About this exercise: Exactly the lines from the one containing "You are a GUI" through the end of the data, and nothing more, should be retyped; pictures stay out.

Records provided:
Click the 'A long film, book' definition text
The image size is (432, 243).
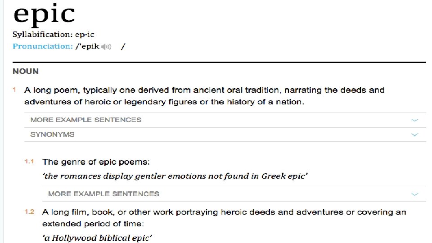[224, 217]
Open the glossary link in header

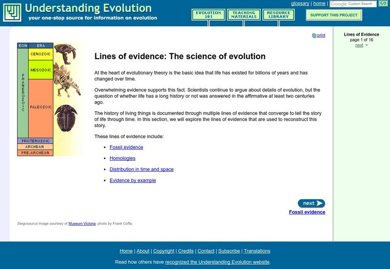coord(300,3)
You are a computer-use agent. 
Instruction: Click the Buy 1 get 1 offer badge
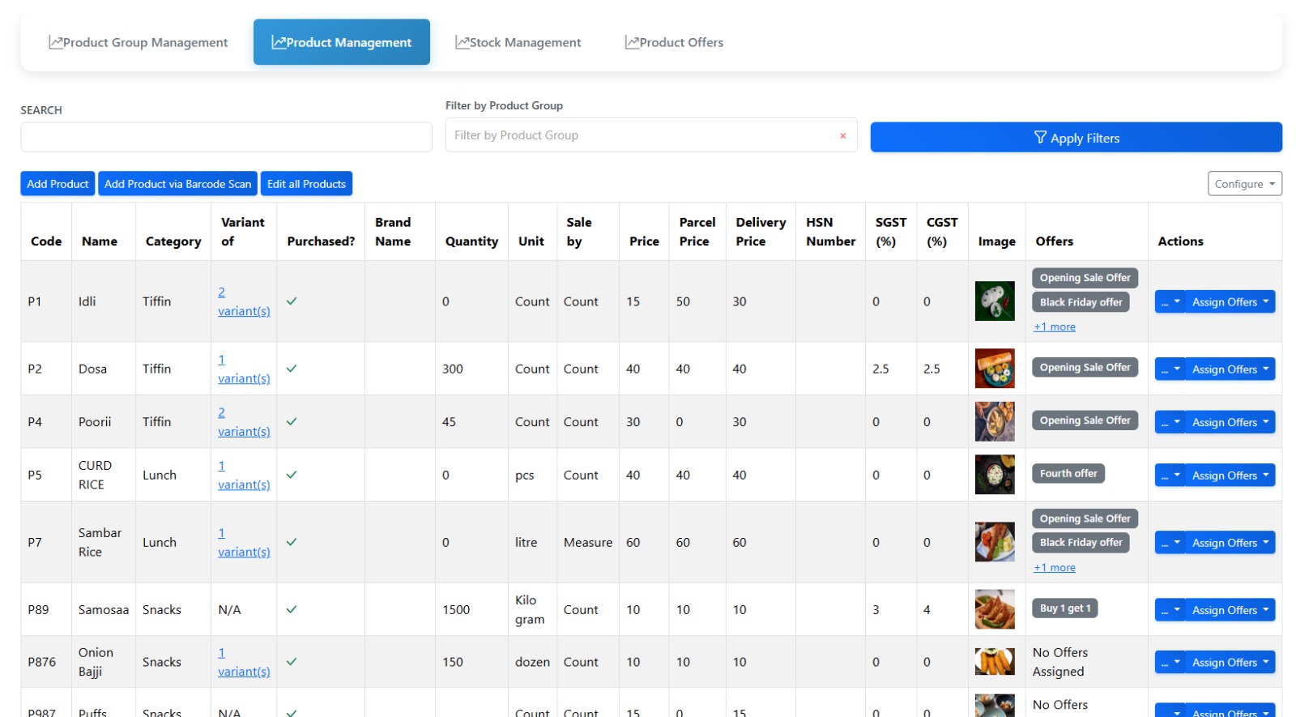pyautogui.click(x=1064, y=608)
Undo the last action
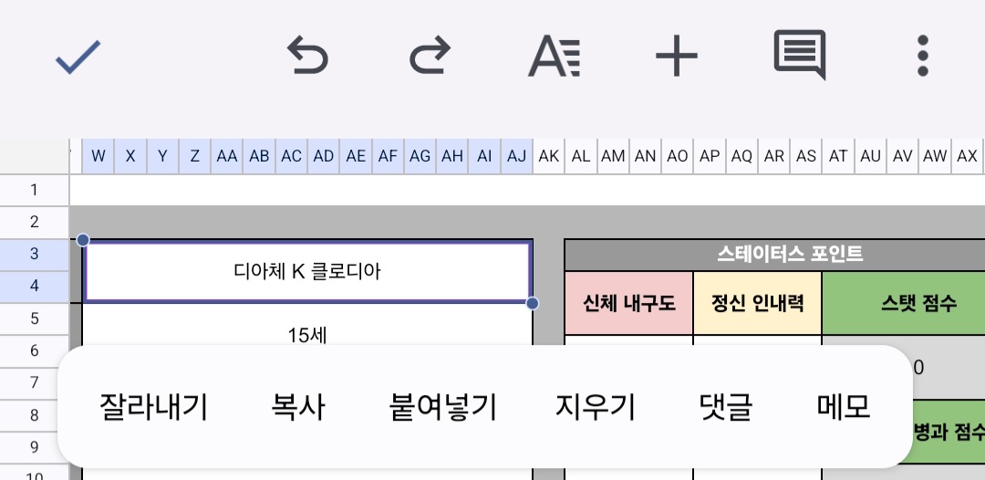985x480 pixels. click(x=307, y=57)
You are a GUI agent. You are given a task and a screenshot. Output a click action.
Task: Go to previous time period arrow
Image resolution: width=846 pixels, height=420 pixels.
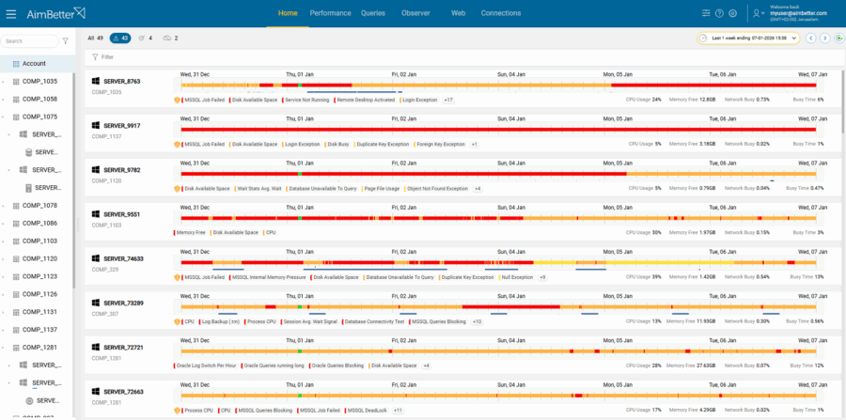[x=810, y=38]
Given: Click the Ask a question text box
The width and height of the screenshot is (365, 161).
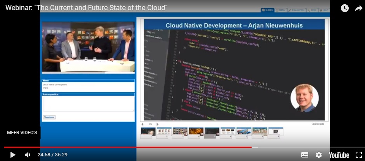Looking at the screenshot, I should click(x=88, y=104).
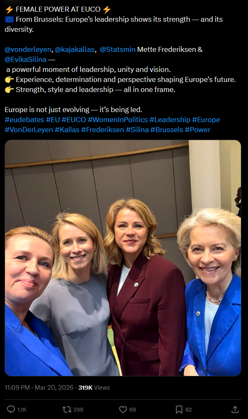The image size is (248, 419).
Task: Click the #VonDerLeyen hashtag
Action: tap(28, 130)
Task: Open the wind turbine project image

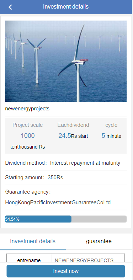Action: click(66, 61)
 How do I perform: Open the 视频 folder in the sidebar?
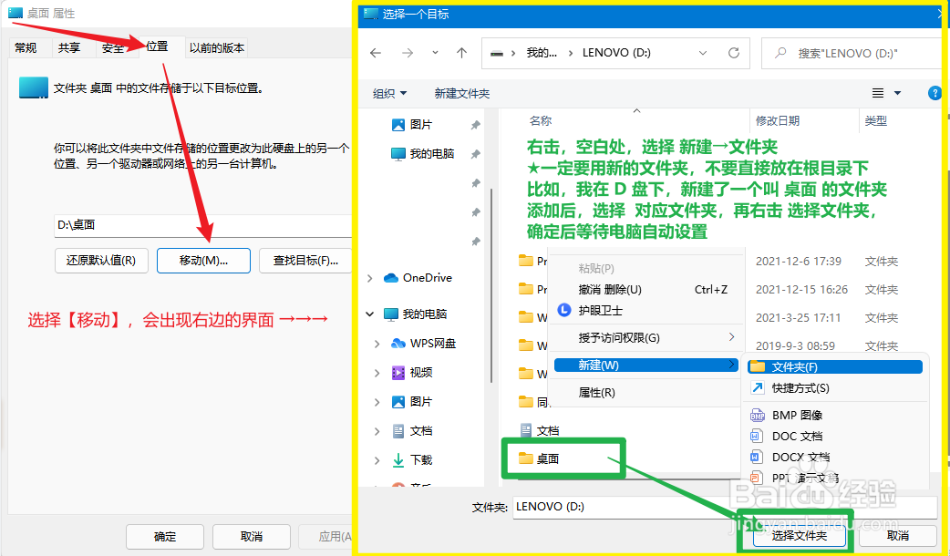pyautogui.click(x=405, y=372)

Response to the task:
You are a GUI agent. You are given a task and a screenshot. Output a click action.
Task: Go to previous time period arrow
Image resolution: width=846 pixels, height=420 pixels.
[x=810, y=38]
Given: Click the Ask a question text box
The width and height of the screenshot is (365, 161).
Looking at the screenshot, I should click(x=88, y=104).
The image size is (248, 419).
Task: Click the #VonDerLeyen hashtag
Action: tap(28, 130)
Task: Open the wind turbine project image

Action: click(66, 61)
 How do I perform: Open the 视频 folder in the sidebar?
pyautogui.click(x=405, y=372)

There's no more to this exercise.